Tropical Depression Erin Becomes Tropical STORM Erin ... Over Land!

Today's storm damage and suffering across parts of Oklahoma will
be written about for a long time to come. By all accounts, this
looks like a once-in-a-decade-or-rarer singular flood event for
the state.

The scientific community will also be writing about this event for
some time to come as well. A re-intensification to Tropical Storm
strength 60-70 hours after landfall is -- lacking the appropriate
superlatives -- quite rare.

But it's true: the system somehow reorganized over the richly
humid Oklahoma prairie last night and developed sustained winds
greater than tropical storm magnitude. The Watonga Mesonet station
measured the requisite 35-knot sustained winds for the better part
of three hours:

http://ticker.mesonet.org/archive/20070819/watonga.png

Notice the incredible pressure trace (brown) on this meteogram: as
the system wrapped up again, the pressure at Watonga bottomed out.
The rainfall is monumental, too: nearly four inches in 90 minutes.
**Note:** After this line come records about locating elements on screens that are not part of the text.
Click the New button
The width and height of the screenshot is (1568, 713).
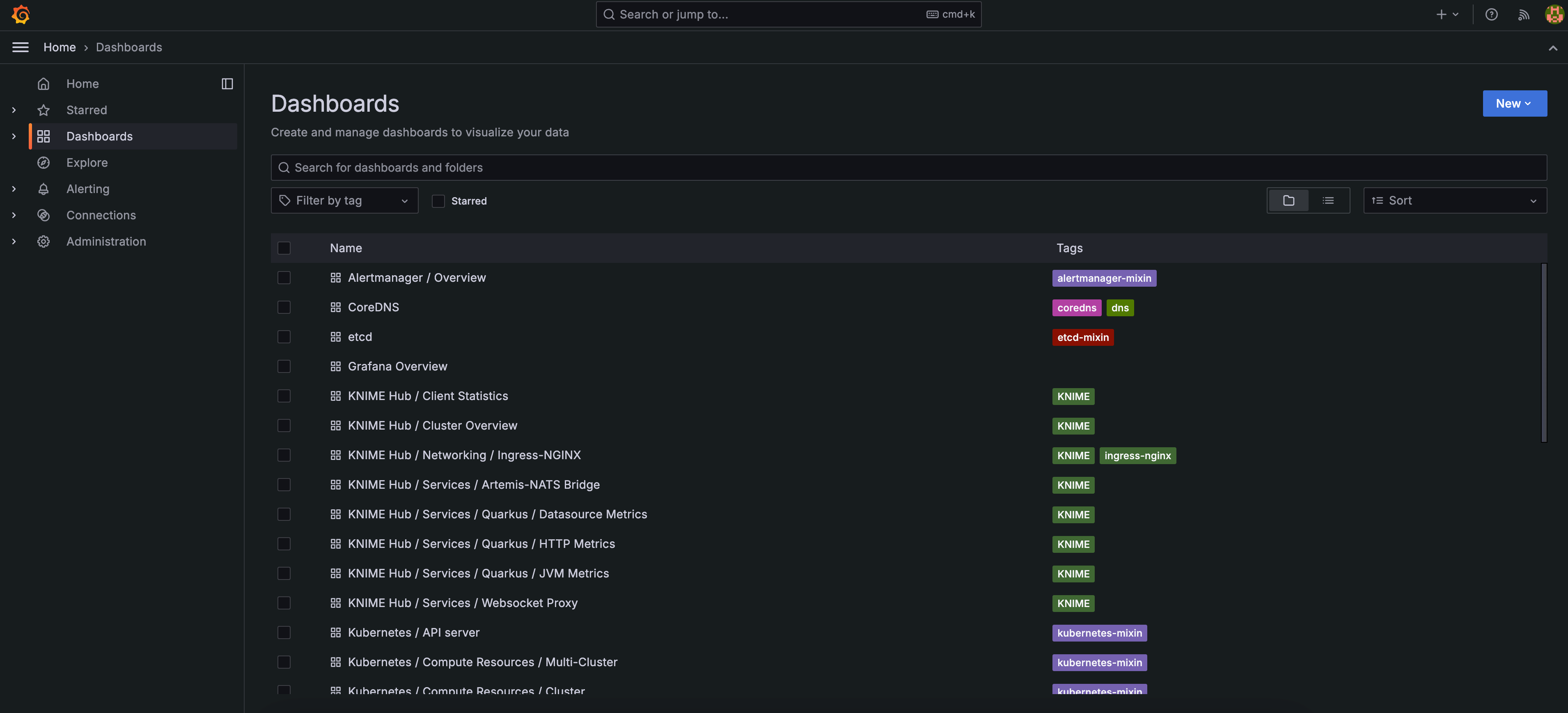pyautogui.click(x=1515, y=103)
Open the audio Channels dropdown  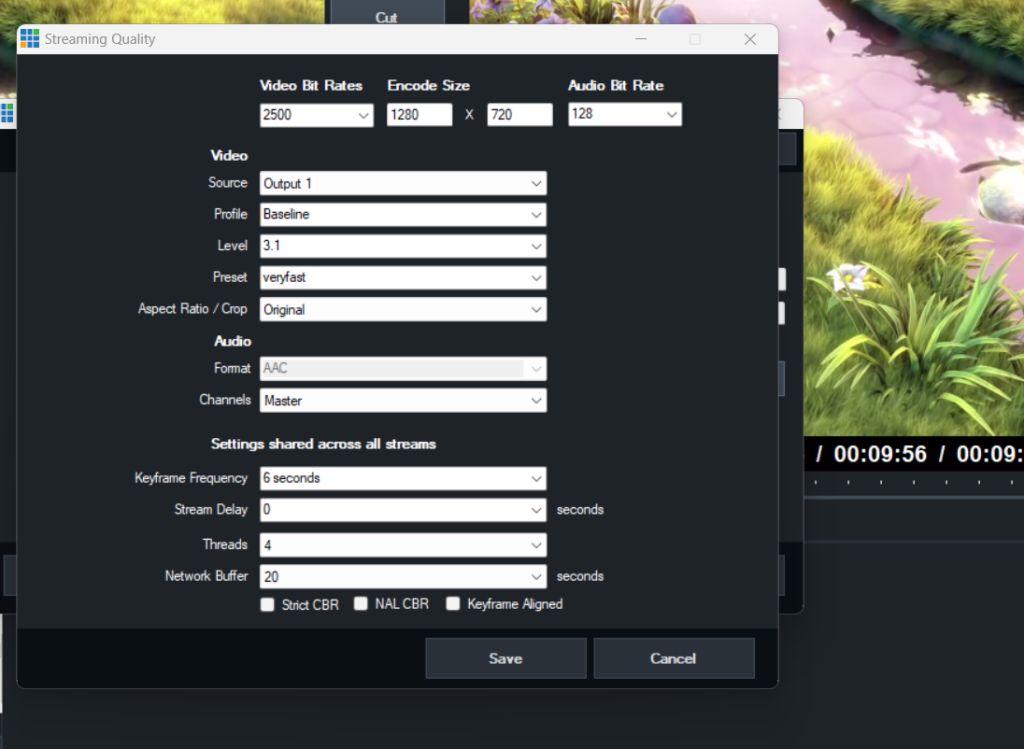pos(403,401)
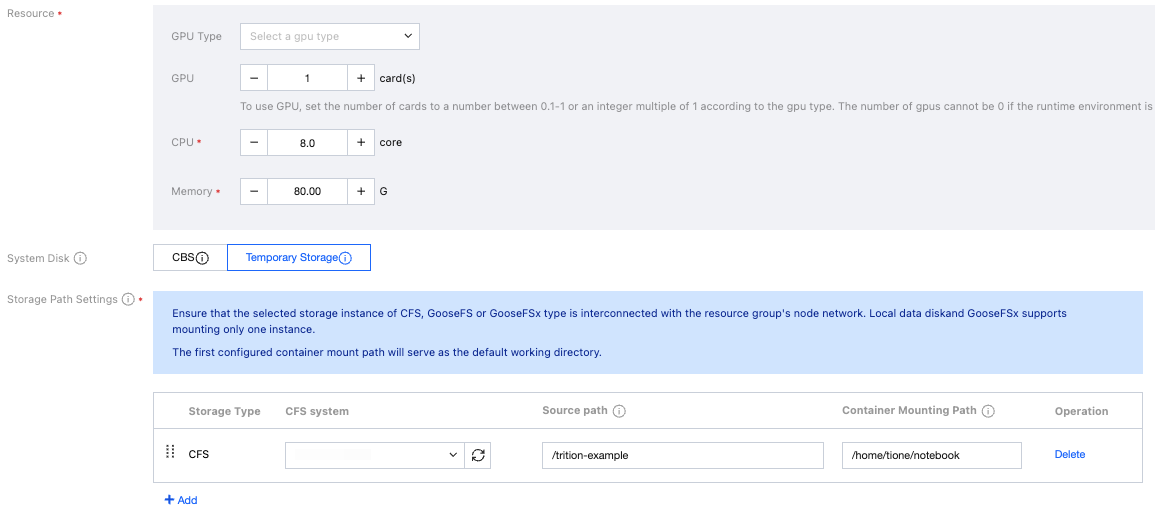Viewport: 1155px width, 515px height.
Task: Increase GPU card count with plus button
Action: (x=361, y=78)
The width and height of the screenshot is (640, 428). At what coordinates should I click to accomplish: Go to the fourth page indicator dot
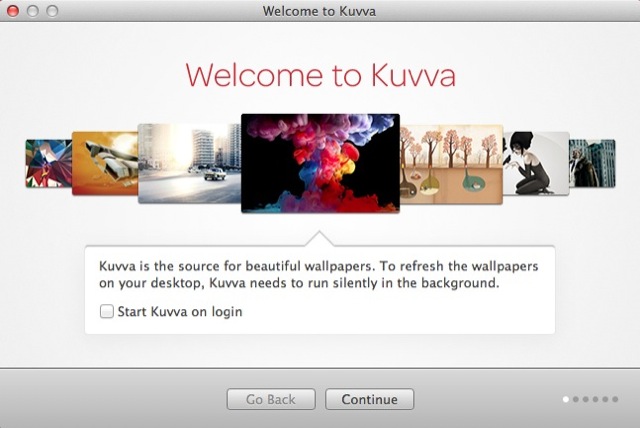click(x=595, y=399)
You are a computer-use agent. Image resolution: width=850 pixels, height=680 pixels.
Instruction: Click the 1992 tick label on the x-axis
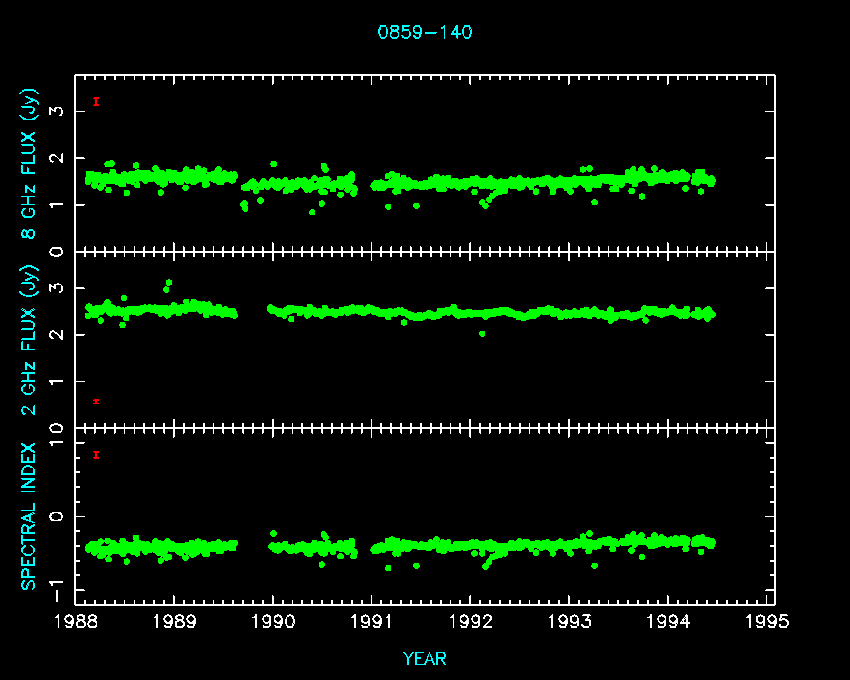472,622
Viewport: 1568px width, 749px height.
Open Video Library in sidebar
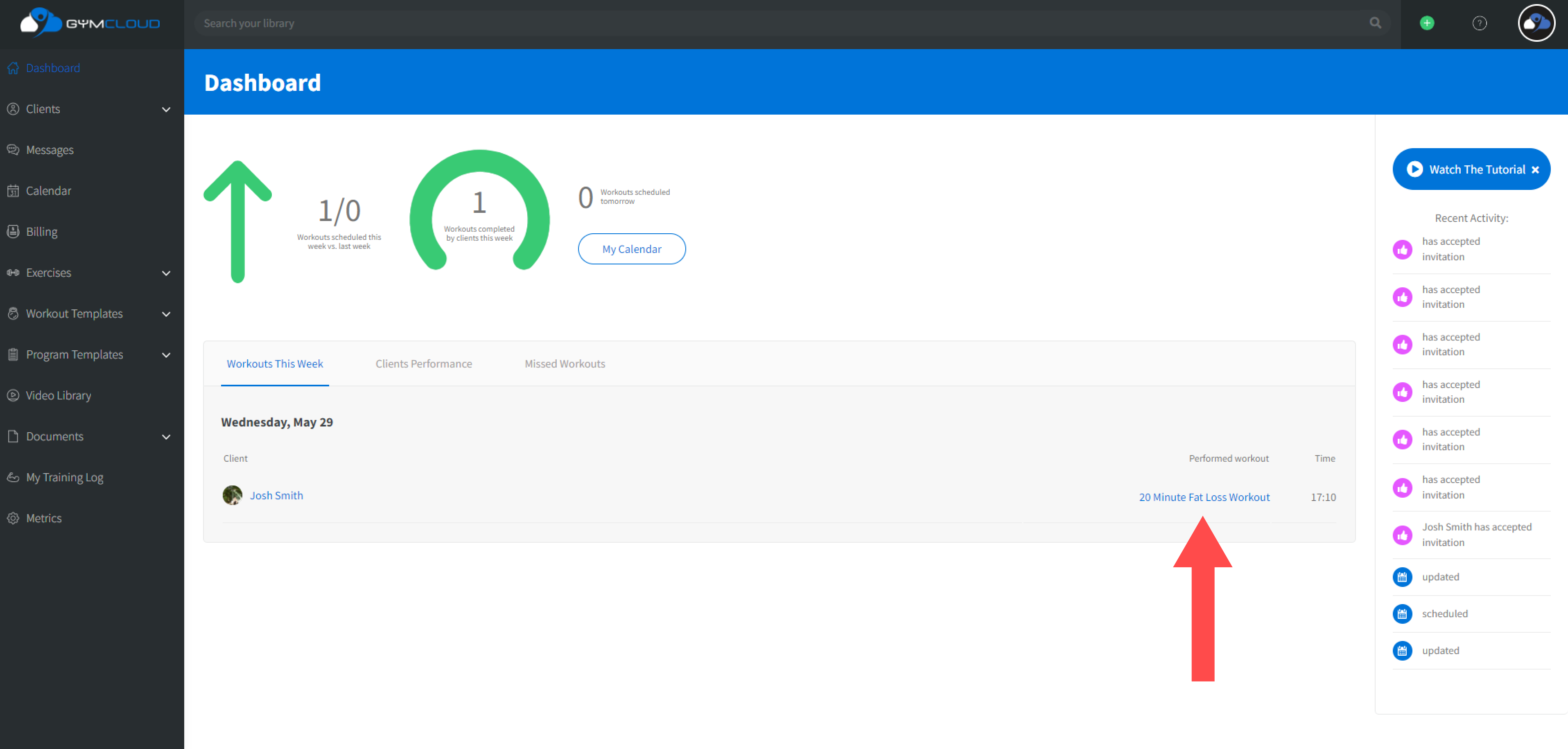point(58,395)
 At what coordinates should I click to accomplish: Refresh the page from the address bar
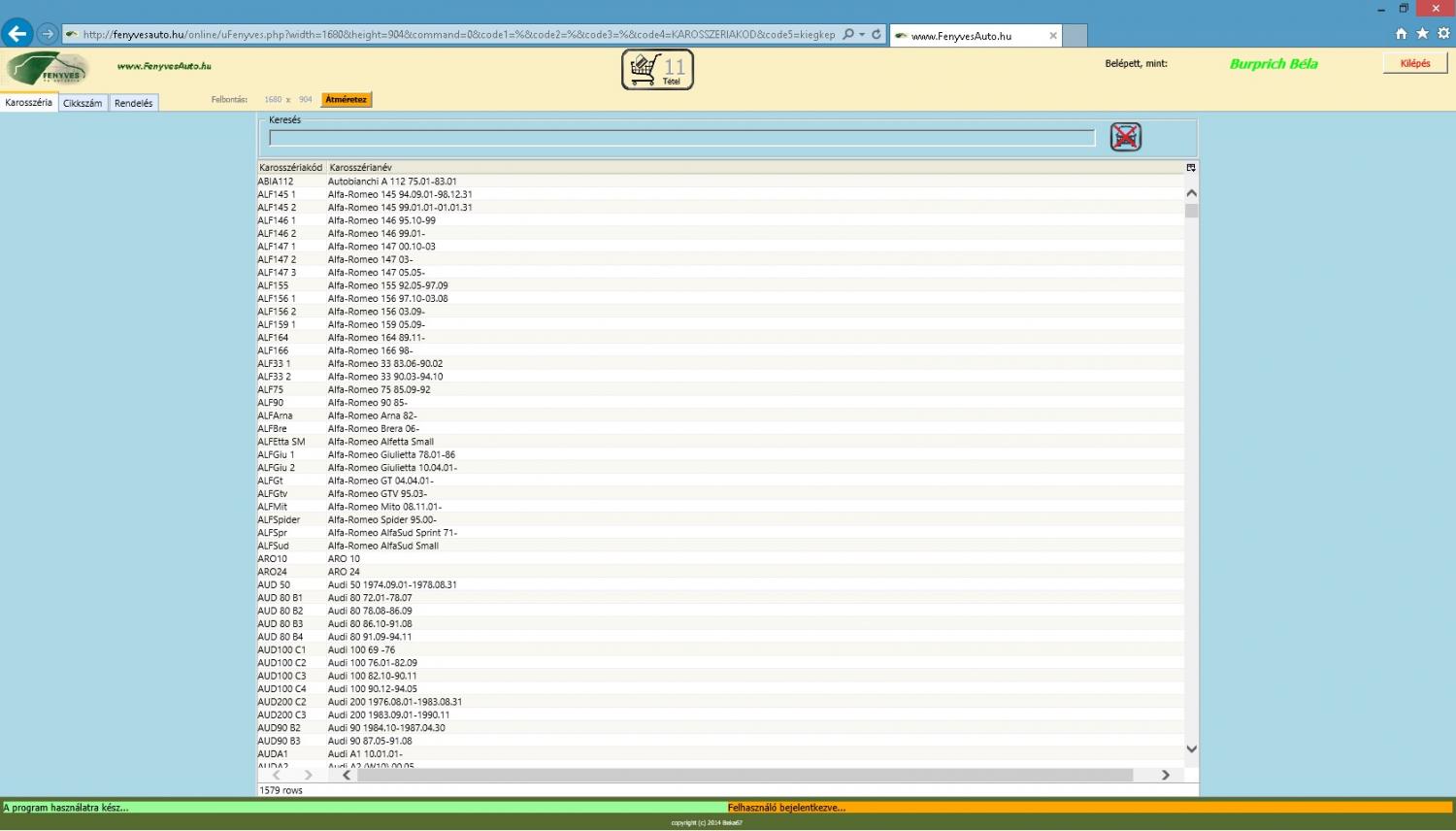coord(877,34)
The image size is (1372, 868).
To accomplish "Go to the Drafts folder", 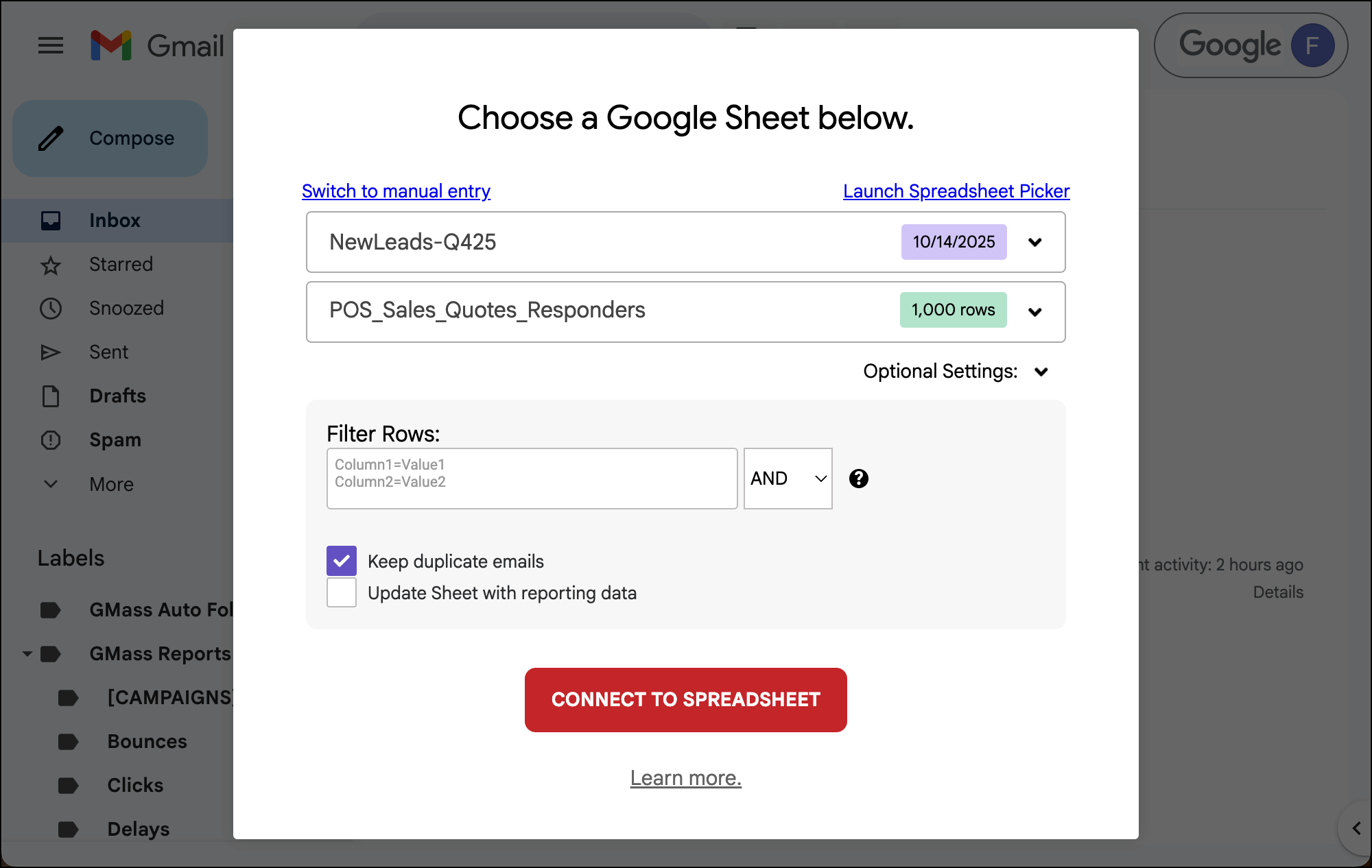I will coord(117,396).
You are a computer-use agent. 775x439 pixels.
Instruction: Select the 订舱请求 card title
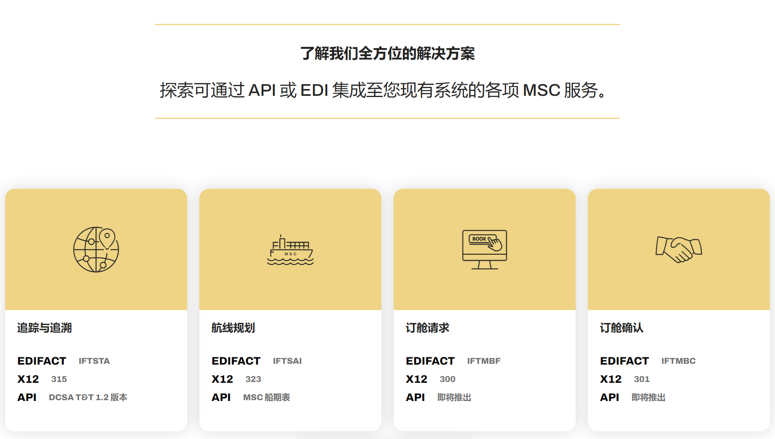427,328
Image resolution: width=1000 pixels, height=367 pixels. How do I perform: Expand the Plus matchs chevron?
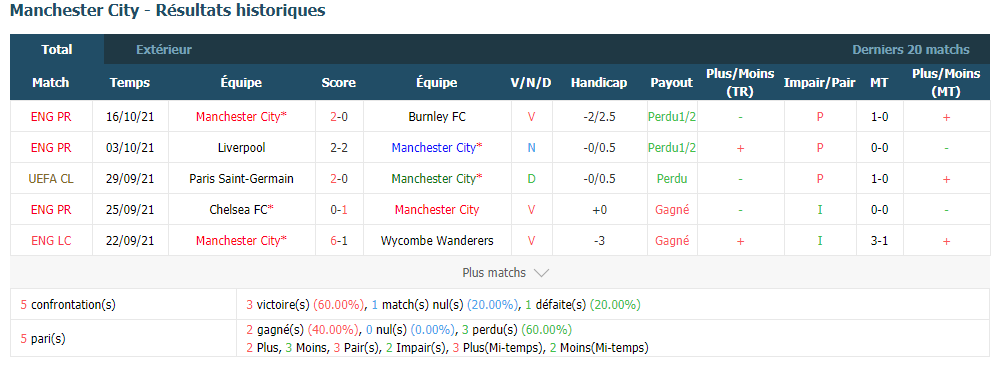click(541, 273)
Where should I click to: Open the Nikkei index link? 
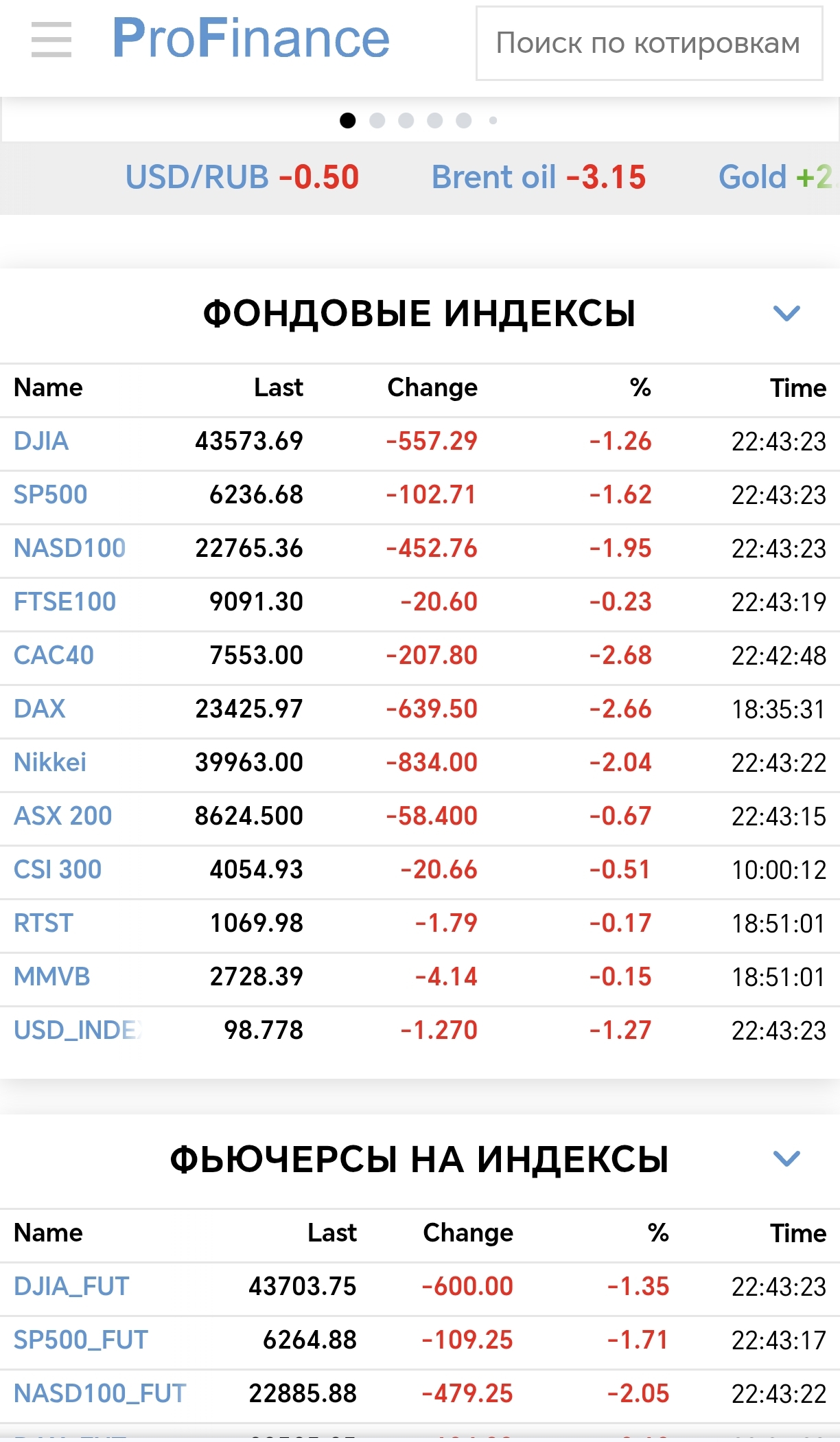50,762
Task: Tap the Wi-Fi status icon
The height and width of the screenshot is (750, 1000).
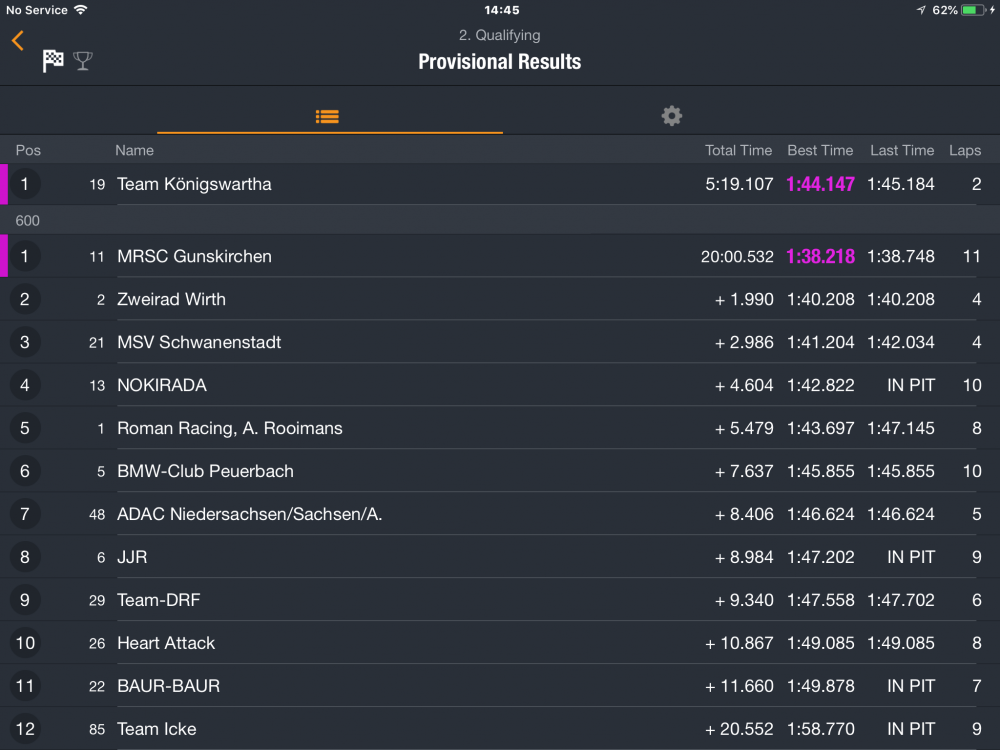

Sustained tropical storm winds weren't confined to Watonga. Several
stations in the region meaured adequate winds, including Hinton and
Fort Cobb. In the following image from about 6pm last night, Hinton
and Watonga show sustained winds of 41 and 52 mph, respectively.

http://ticker.mesonet.org/archive/20070819/1800.png

The center of circulation moved very slowly eastward over the next
12 hours, and the eye feature become MUCH better defined. Here's
an early-morning look:

http://ticker.mesonet.org/archive/20070819/0545.png
(the wind numbers on this map are gusts, but the wind barbs show a
symmetric well-balanced storm nearly 450 miles inland from its
landfall point.

Finally, as with all tropical systems, rainfall was copious. The
numbers are still accumulating, but training echoes related to
Erin's rainfall bands dumped amounts approaching ten inches on parts
of the state:

http://ticker.mesonet.org/archive/20070819/erintot.png

Several volunteer observers also measured 10+ inch totals.

Thank you to the many Ticker readers who have sent information in the
last 12 hours. Your help and insight is greatly appreciated!